O direito ao insulto e as idiossincrasias censórias

Por muito que custe aos guardiões da moral, como se esta fosse universal e imutável, o direito ao insulto só é limitado pelo Código Penal, com a moderação que deve restringir os juízes para não ferirem a liberdade de expressão.

Há trogloditas que se sentem afrontados com os Direitos Humanos, a igualdade entre homens e mulheres, a liberdade, a música, as belas-artes, a carne de porco, o álcool, o vestuário feminino, o livre-pensamento e quase tudo o que seja apanágio das sociedades civilizadas. São capazes de lapidar, decapitar ou amputar membros a quem despreze as tolices que julgam reveladas por um ser imaginário a cuja vontade procuram submeter a Humanidade.

Devem respeitar-se ou combater-se as crenças que os povoam, tradições que herdaram e preconceitos que os envenenam?

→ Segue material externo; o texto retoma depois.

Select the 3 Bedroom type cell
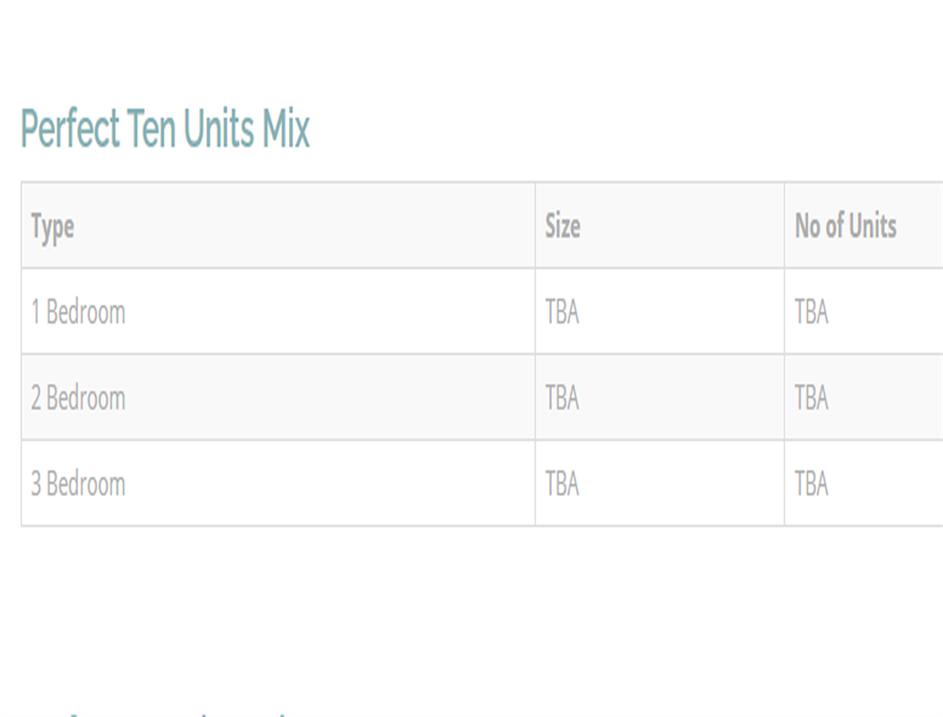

Respeitar as tradições é consentir a supremacia dos homens, a humilhação das mulheres, a escravatura, a homofobia, o tribalismo, a mutilação sexual feminina ou a xenofobia.

Todos somos ateus para os deuses dos outros e emigrantes em qualquer lugar do mundo, que é de todos, e onde cada um deve ter liberdade de expressão, circulação e opção de vida, de acordo com a Declaração Universal dos Direitos Humanos.

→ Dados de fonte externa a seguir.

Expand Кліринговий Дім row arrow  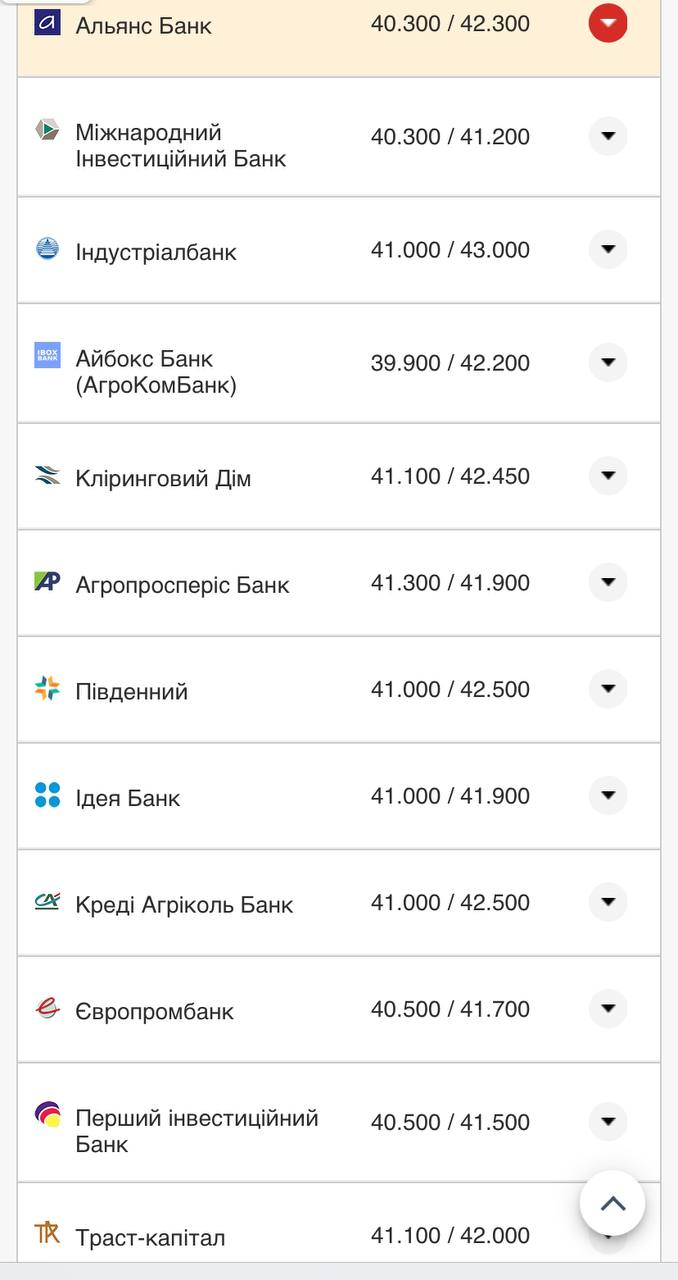click(x=608, y=475)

Quando, em pessoas civilizadas, acorda a pulsão censória, a exigir respeito pelas ideias alheias, é a intolerância que desperta para impor uma mordaça. É tão indesejável quem decide o que se deve respeitar como quem sabemos que não tolera o que pensamos.

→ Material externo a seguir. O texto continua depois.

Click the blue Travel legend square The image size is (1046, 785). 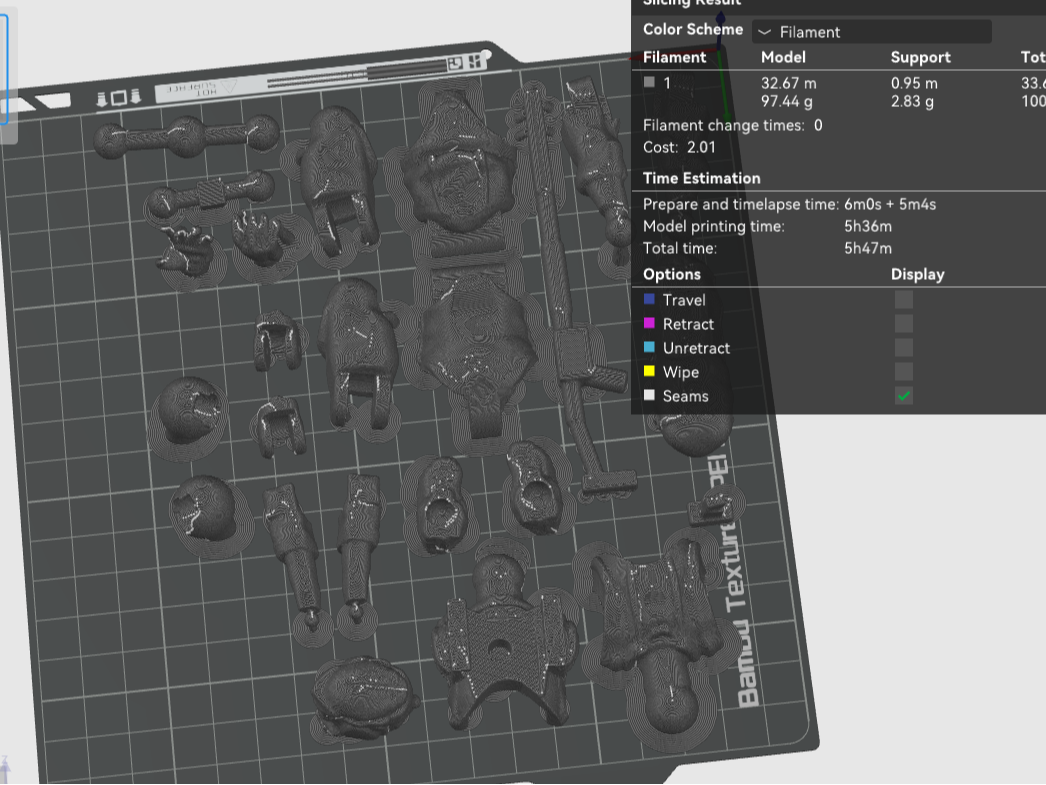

Que compreensão pode merecer quem julgue mais relevantes mandamentos divinos do que os 30 artigos da DUDH ou não suporte que alguém pense o contrário de si próprio?

A sociedade civilizada não discute normas de higiene, alfabetização ou vacinas, defende as liberdades económicas, sociais, políticas e religiosas, e o direito de as exprimir e o de as confrontar.

O absolutismo monárquico, o totalitarismo ideológico, a divisão em classes, os direitos de conquista, a posse das mulheres, a escravatura e a evangelização tiveram sempre defensores, e os direitos humanos, a democracia e o livre-pensamento tiveram de ser duramente conquistados.

Às fogueiras, lapidações, torturas e humilhações nunca faltaram multidões entusiastas, tal como aos espetáculos de crueldade para com os animais, difícil foi impor o fim da barbárie, defender os princípios da Liberdade, Igualdade e Fraternidade que ainda nos falta cumprir.

O direito ao insulto e à blasfémia é uma conquista que a impossibilidade de definir tais delitos torna imperioso defender.

O escrutínio democrático não pode ter tabus, sejam eles de natureza religiosa, política, desportiva ou de costumes. É a permanente contestação das verdades estabelecidas que faz avançar a Humanidade.